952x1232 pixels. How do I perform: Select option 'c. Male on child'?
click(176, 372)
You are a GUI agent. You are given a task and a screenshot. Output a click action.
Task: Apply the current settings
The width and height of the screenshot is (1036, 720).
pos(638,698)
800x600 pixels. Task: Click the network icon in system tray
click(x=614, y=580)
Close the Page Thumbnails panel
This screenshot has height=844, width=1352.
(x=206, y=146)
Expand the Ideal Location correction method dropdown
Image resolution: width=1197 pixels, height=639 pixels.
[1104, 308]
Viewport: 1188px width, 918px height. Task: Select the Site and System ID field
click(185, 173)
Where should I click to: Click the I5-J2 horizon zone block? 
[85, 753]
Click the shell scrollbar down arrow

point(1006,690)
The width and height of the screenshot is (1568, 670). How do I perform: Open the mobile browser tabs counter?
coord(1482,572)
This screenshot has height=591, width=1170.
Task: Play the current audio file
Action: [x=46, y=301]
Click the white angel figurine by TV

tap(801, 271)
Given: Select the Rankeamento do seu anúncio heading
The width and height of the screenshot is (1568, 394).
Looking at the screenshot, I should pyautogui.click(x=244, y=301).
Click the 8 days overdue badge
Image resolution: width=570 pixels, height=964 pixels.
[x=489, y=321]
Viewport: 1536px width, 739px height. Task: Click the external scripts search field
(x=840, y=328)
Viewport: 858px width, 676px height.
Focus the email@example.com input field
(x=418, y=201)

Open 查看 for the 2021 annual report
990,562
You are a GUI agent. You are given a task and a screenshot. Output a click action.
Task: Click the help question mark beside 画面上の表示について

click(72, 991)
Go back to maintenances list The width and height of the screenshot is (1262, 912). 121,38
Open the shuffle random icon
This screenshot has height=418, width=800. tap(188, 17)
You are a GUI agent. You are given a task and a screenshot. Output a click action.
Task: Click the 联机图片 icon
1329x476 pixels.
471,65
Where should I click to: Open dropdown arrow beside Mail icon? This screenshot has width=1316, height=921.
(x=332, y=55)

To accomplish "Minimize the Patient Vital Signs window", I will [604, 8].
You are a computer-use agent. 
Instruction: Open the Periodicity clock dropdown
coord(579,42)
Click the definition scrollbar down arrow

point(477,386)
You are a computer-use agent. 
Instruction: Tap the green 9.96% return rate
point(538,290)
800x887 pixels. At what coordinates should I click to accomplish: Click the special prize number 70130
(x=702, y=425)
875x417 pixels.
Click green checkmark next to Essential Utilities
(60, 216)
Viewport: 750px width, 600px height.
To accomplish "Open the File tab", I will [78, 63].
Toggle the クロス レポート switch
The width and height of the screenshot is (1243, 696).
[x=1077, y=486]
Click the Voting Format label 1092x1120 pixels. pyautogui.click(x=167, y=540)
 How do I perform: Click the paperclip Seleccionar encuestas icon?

# TRY IT
Could you transcribe the whole listing exactly?

# EXERCISE SOLUTION
952x1232 pixels. How do I perform: Select option 'c. Male on child'?
click(176, 372)
You are a GUI agent. You are given a task and a screenshot. Output a click action.
Task: Apply the current settings
The width and height of the screenshot is (1036, 720).
pos(638,698)
800x600 pixels. Task: Click the network icon in system tray
click(x=614, y=580)
Close the Page Thumbnails panel
This screenshot has height=844, width=1352.
(x=206, y=146)
Expand the Ideal Location correction method dropdown
Image resolution: width=1197 pixels, height=639 pixels.
[1104, 308]
Viewport: 1188px width, 918px height. Task: Select the Site and System ID field
click(185, 173)
Where should I click to: Click the I5-J2 horizon zone block? 
[85, 753]
Click the shell scrollbar down arrow

point(1006,690)
The width and height of the screenshot is (1568, 670). How do I perform: Open the mobile browser tabs counter?
coord(1482,572)
This screenshot has height=591, width=1170.
Task: Play the current audio file
Action: [x=46, y=301]
Click the white angel figurine by TV

tap(801, 271)
Given: Select the Rankeamento do seu anúncio heading
The width and height of the screenshot is (1568, 394).
Looking at the screenshot, I should pyautogui.click(x=244, y=301).
Click the 8 days overdue badge
Image resolution: width=570 pixels, height=964 pixels.
[x=489, y=321]
Viewport: 1536px width, 739px height. Task: Click the external scripts search field
(x=840, y=328)
Viewport: 858px width, 676px height.
Focus the email@example.com input field
(x=418, y=201)

Open 查看 for the 2021 annual report
990,562
You are a GUI agent. You are given a task and a screenshot. Output a click action.
Task: Click the help question mark beside 画面上の表示について

click(72, 991)
Go back to maintenances list The width and height of the screenshot is (1262, 912). 121,38
Open the shuffle random icon
This screenshot has height=418, width=800. tap(188, 17)
You are a GUI agent. You are given a task and a screenshot. Output a click action.
Task: Click the 联机图片 icon
1329x476 pixels.
471,65
Where should I click to: Open dropdown arrow beside Mail icon? This screenshot has width=1316, height=921.
(x=332, y=55)

To accomplish "Minimize the Patient Vital Signs window", I will [604, 8].
You are a computer-use agent. 
Instruction: Open the Periodicity clock dropdown
coord(579,42)
Click the definition scrollbar down arrow

point(477,386)
You are a computer-use agent. 
Instruction: Tap the green 9.96% return rate
point(538,290)
800x887 pixels. At what coordinates should I click to accomplish: Click the special prize number 70130
(x=702, y=425)
875x417 pixels.
Click green checkmark next to Essential Utilities
(60, 216)
Viewport: 750px width, 600px height.
To accomplish "Open the File tab", I will [78, 63].
Toggle the クロス レポート switch
The width and height of the screenshot is (1243, 696).
[x=1077, y=486]
Click the Voting Format label 1092x1120 pixels. pyautogui.click(x=167, y=540)
 How do I perform: Click the paperclip Seleccionar encuestas icon?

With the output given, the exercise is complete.